Türkiye'nin en büyük sorunu
Bir ankette ülkemizin karşısındaki en büyük sorun nedir en diye sorsak, en sık verilen cevap ne olurdu? Daha önceki anketler de gösteriyor: Kürt sorunu listenin başına yerleşebilir. Ancak, her gün gazeteleri okuyorsanız, bir başka konunun önde olması gerektiğini göreceksiniz. Evet, ülkemizin bir numaralı sorunu adalet sorunudur. Türk devleti adalet dağıtmakta zorlanmakta, başarısız kalmaktadır. Bırakın sorunu gidermeyi, devletin henüz sorunları teşhis edebildiğinden emin değilim. Adaletin iyi dağıtılmadığı, hukuk devletinin giderek aşındığı bir ülkede ne demokrasi ne de piyasa ekonomisi sürdürülebilir.
Son haftadan örneklere bakalım. Otuz yıldır süren Dev-Genç davası meğer henüz bitmemişmiş. Artık yaşlı başlı bey olan sanıklar, mahkemede buluşup o günleri anmışlar. Tabii, tepelerinde bitmemiş bir mahkeme bir Demokles kılıcı gibi hala sallanıyor. Hrant Dink davasında mahkeme örgütlü suç mevcut olmadığına kanaat getirdi, Ogün Samast adındaki beş parasız "çocuğun" Trabzon'dan gelerek kendi aklı ve olanaklarıyla cinayeti işlediğine hükmetti. Mahkeme kararında bir sanık hakkında hüküm vermeyi unuttu. Mahkeme başkanı, iktidar, muhalefet, basın ve akla kim gelirse hepsi karardan vicdanen rahatsız olduklarını belirttiler. Bu arada, örgütlü suç yoksa, davaya bakan mahkemenin yetkili olup olmadığı da tartışıldı. Haftanın daha erken bir bölümünde bir mahkememiz eski Genel Kurmay Başkanı İlker Başbuğ'un, Başkanlık tarafından hükümet aleyhtarı siteler kurulması nedeniyle yargılanması gerektiğine, suçun göreviyle ilgili olmadığı için de Yüce Divan'da değil ağır ceza mahkemesinde yargılanacağına karar verdi. Genel Kurmay Başkanı olmadan böyle bir suçun işlenemeyeceği nedense mahkememizin dikkatinden kaçtı.

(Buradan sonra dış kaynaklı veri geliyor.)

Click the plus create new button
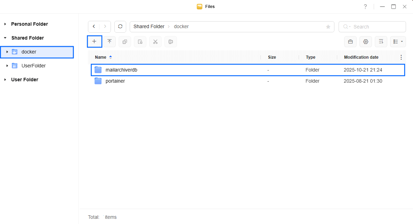Image resolution: width=413 pixels, height=224 pixels. click(94, 42)
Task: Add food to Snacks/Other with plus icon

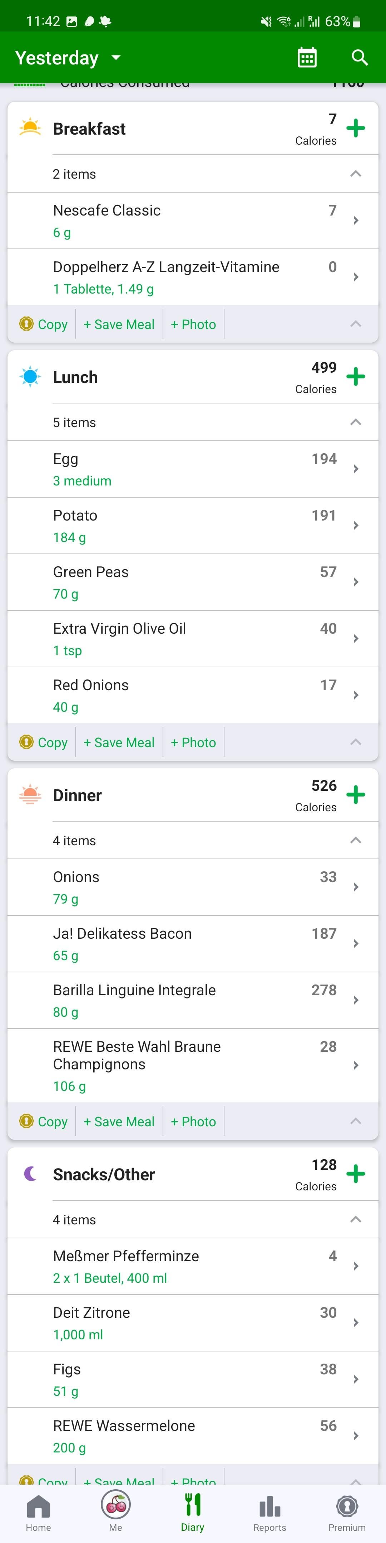Action: (x=355, y=1174)
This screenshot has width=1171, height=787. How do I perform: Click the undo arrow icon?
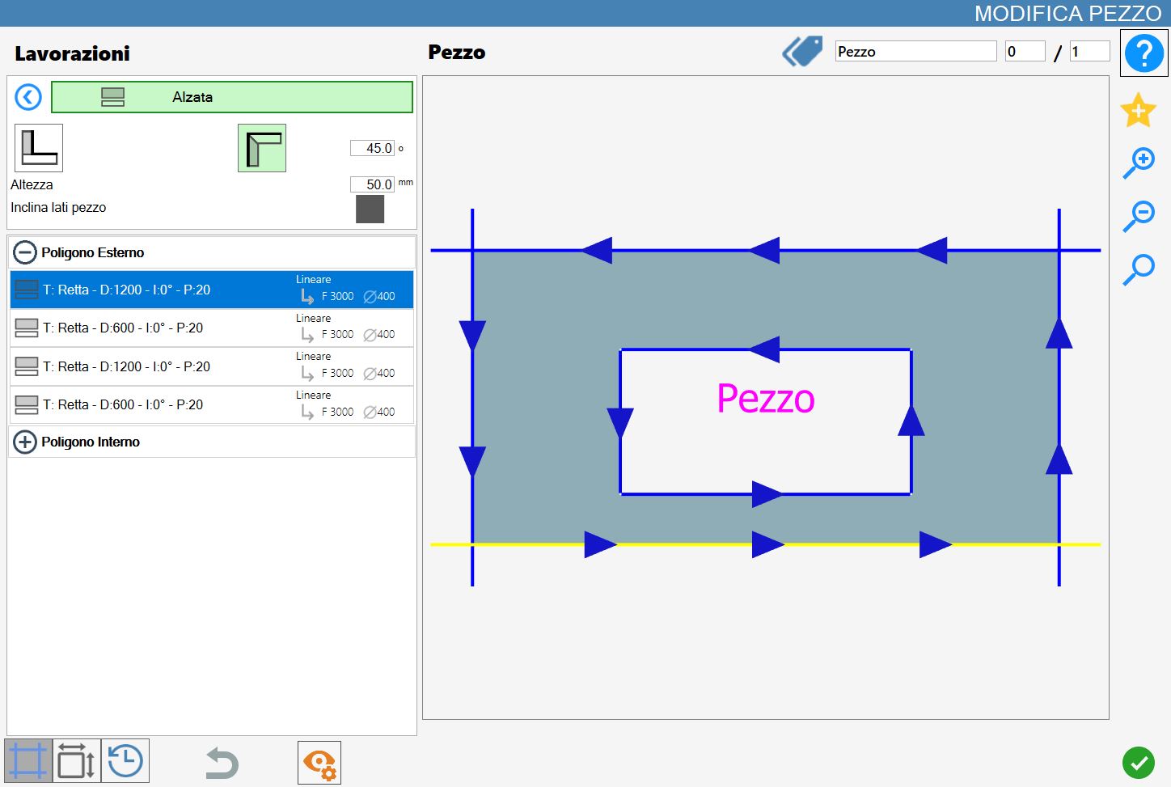click(222, 763)
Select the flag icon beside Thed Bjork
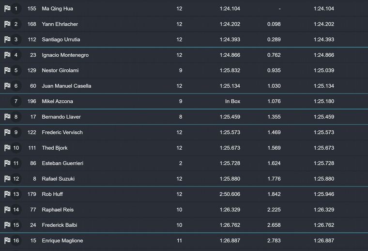The width and height of the screenshot is (368, 251). pos(7,148)
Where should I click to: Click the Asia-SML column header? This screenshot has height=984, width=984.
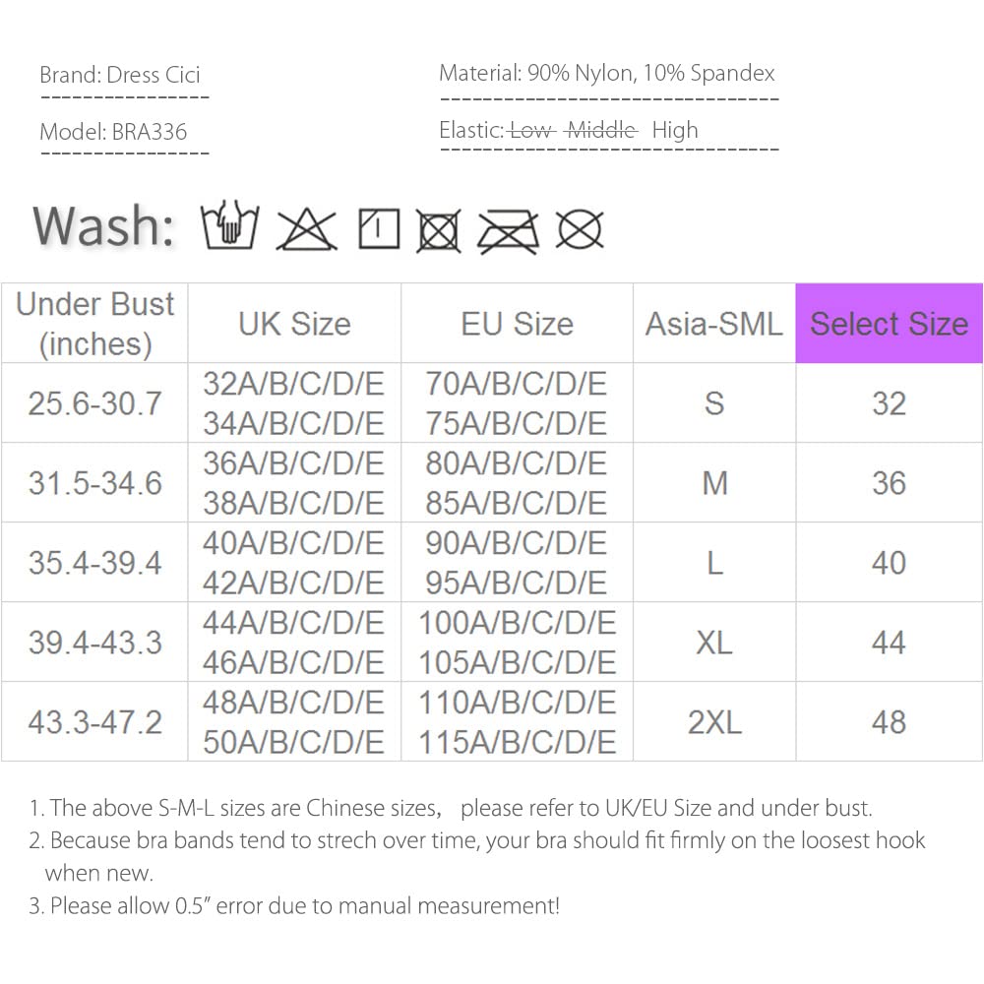coord(713,324)
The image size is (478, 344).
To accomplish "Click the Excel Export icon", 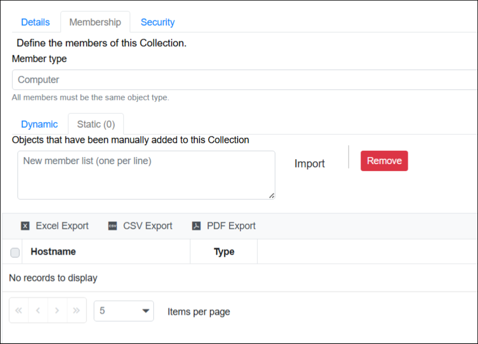I will pos(25,226).
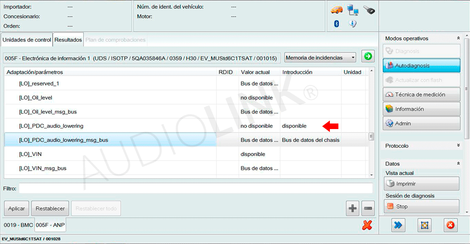Screen dimensions: 470x244
Task: Click the red X cancel icon
Action: coord(367,225)
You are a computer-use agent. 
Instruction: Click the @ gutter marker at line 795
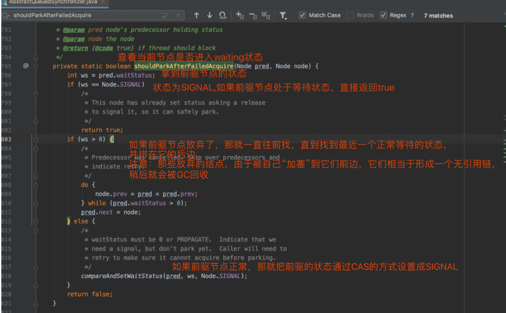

Bu olay ve benzerlerini topluca değerlendirdiğimiz zaman, birkaç sorun hemen kendini belli ediyor. Çok önemli davalarda tabii mahkemenin hangisi olduğu konusu tam bir karmaşa. Mahkemeler kendi yetki alanlarını kendileri belirliyor. Savcılarımız ipuçlarından yola çıkarak büyük davalar inşa ediyorlar, maddi deliller iddianamelerini pek desteklemiyor ama davaları açıyorlar. Yargıçlarımız da tutuklama konularında cömert, savcılarımızı kırmıyorlar. Olan uzun süre hapiste istirahata zorlanan vatandaşlarımıza oluyor. Yargımız, üstüne vazife olduğundan emin değilim ama devleti korumak gibi bir sorumluluk da üstleniyor. Devlet görevlilerini yargılamak ise son derece güç, amirleri onları koruyor, mahkemeye göndermiyor. Yargının yavaş işlemesi de bütün bunların üzerine tuz biber ekiyor. AİHM vatandaşlarımızın başvurularını karara bağlayınca, yargımızın içinde bulunduğu durumun vehameti ortaya çıkıyor.
Yargının denetimi, ıslahı, yeniden eğitimi zorunlu. Yoksa adaletimiz "mülkün" temeli olmaktan uzaklaşıyor. Demokrasinin büyük nimeti insanların başlarına neyin gelebileceğini tahmin edebildikleri bir ortamda yaşamalarıdır. Bunun güvencesi hukuktur. Bu duygu kaybolursa, demokrasimizi koruyamayız. Sorun iktidarıyla muhalefetiyle hepimizin derdidir, uzun vadelidir. Çözümü için herkesin birlikte çaba göstermesi gereklidir. Bir numaralı sorunumuzu çözemezsek, sıra öbürlerine gelmez. Kendimizi istemediğimiz bir dünyada yaşamaya mahkum ederiz.